Chile denies human rights violations during protests

Gov’t faced wave of criminal violence with democratic instruments, rule of law during protests, says president.


Chile’s President Sebastian Pinera rejected the human rights violations committed by the public forces during anti-government protests.

Addressing the 2019 United Nations Conference on Climate Change (COP25) in Madrid on Monday, Pinera said his country experienced “three simultaneous but very different situations” in the past six weeks.

His government, however, achieved “great economic and social progress that place Chile as the head of Latin America in economic and human development,” he said.

“First, [there was] a wave of criminal violence that we faced with democratic instruments and the rule of law, safeguarding the human rights of all people,” the president said, adding the government actions are being investigated by the Prosecutor’s office and will be judged by the Courts of Justice.

He underlined that his administration has a powerful social agenda to fulfill the greater social justice demand of protestors, as well as a new social pact for a new Constitution which was accepted by Pinera in early November to replace the one dating back to the Augusto Pinochet dictatorship.

“We are sure that with the unity and greatness that has always characterized the Chilean people, we will overcome these difficult times,” he added.

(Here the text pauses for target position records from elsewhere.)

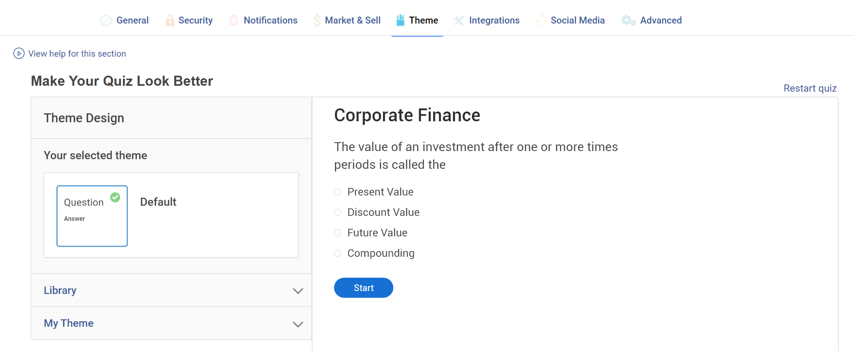Open the Security tab

[x=195, y=20]
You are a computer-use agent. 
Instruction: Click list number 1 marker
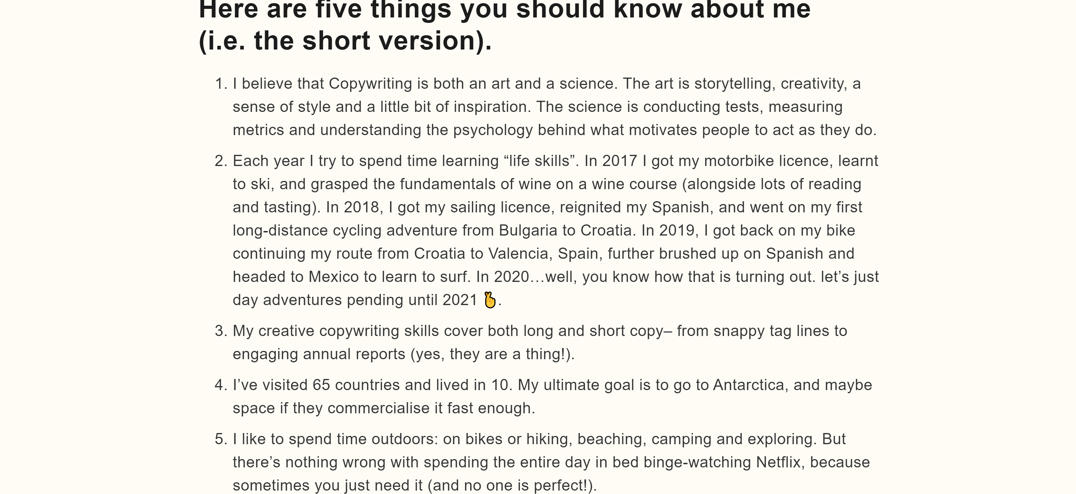pyautogui.click(x=221, y=84)
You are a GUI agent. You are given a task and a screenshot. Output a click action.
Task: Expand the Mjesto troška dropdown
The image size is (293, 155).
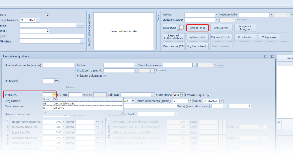click(x=176, y=114)
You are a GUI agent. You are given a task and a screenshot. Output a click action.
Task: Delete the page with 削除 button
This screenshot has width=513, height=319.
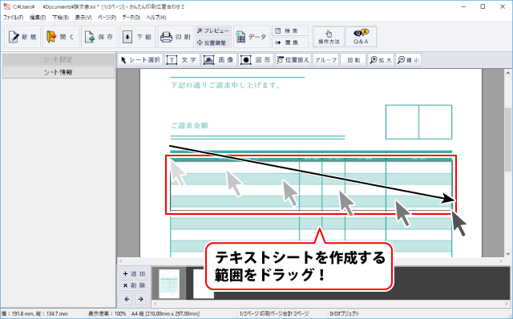(x=134, y=285)
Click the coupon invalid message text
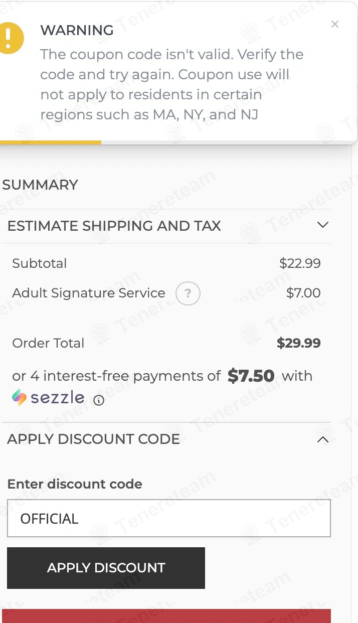The width and height of the screenshot is (358, 623). coord(171,84)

The climate conference had been set to take place in Santiago, Chile, but due to the unrest in the capital Santiago, it was moved to Spain’s capital. The Latin American country, however, secures the presidency of the meeting.

The protests, which began in response to a now-suspended 4% transport fare hike, turned violent on Oct. 19, with at least 23 people killed.

According to the National Institute of Human Rights, more than 6,000 people have been arrested and 2,400 others, including 241 eye injuries, injured over the past month.